I'm a night owl. I naturally enjoy staying up. That being said, over the years I've had to reduce how late I stay up in order to get enough sleep. I find that eight hours is my sweet sleep spot, and getting less than that really does affect my work and my life.
I was interested in seeing if, in a sample of 10,000 adults, I could discern whether a set of surveyed variables could be used to predict the classes that adults said their sleep patterns fell into (Poor, Fair, Good, Excellent).
I want to be strict about my inference because, unlike a traditional statistical test, I am not starting with a hypothesis ("Does caffeine affect sleep?"). Instead I'm throwing in a bunch of variables, using LassoCV to select the best ones, and using that model on my test set. This contradicts classical statistics.
The classical inferential theory of mathematical statistics is based on the philosophy that all the models to fit, all the hypotheses to test, and all the parameters to do inference for are fixed prior to seeing the data. This is not how statistics is practiced. The analyst often explores the data to find the right model to fit to the data, the right hypothesis to test, and so on. As Ronald Coase once said, “if you torture the data long enough, it will confess.”

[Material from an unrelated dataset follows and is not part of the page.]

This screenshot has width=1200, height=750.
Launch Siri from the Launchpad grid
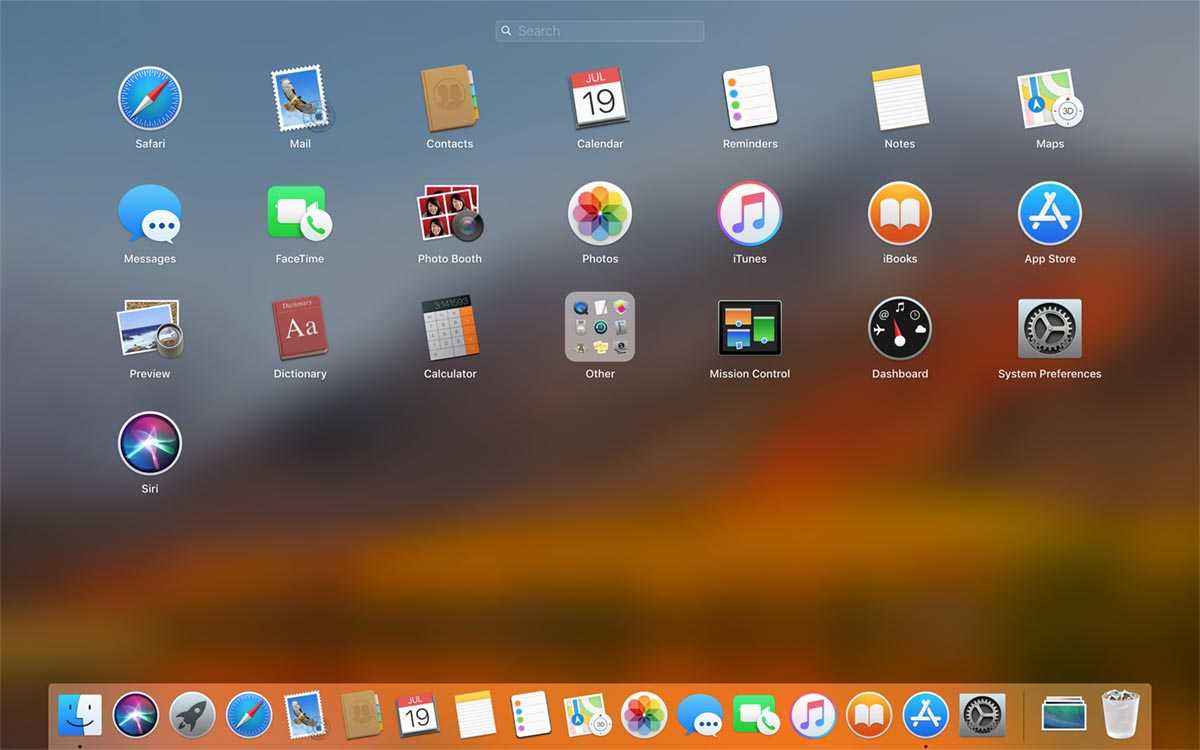[x=150, y=443]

Post-Selection Inference by Arun K. Kuchibhotla, John E. Kolassa and Todd A. Kuffner.
To deal with this issue, I'm adding in a method used for post-selection inference, called Sample Splitting, where I split the training and testing in half, use the first part for selection and use the second part for inference.
First Steps¶
First, read in the libraries.
import numpy as np
import pandas as pd
from sklearn.tree import DecisionTreeClassifier
from sklearn.linear_model import LassoCV
from sklearn.feature_selection import SelectFromModel
from sklearn.model_selection import train_test_split
from sklearn.metrics import classification_report
Read in the data set. This comes from Kaggle. The data are synthetic but reflect real-world patterns.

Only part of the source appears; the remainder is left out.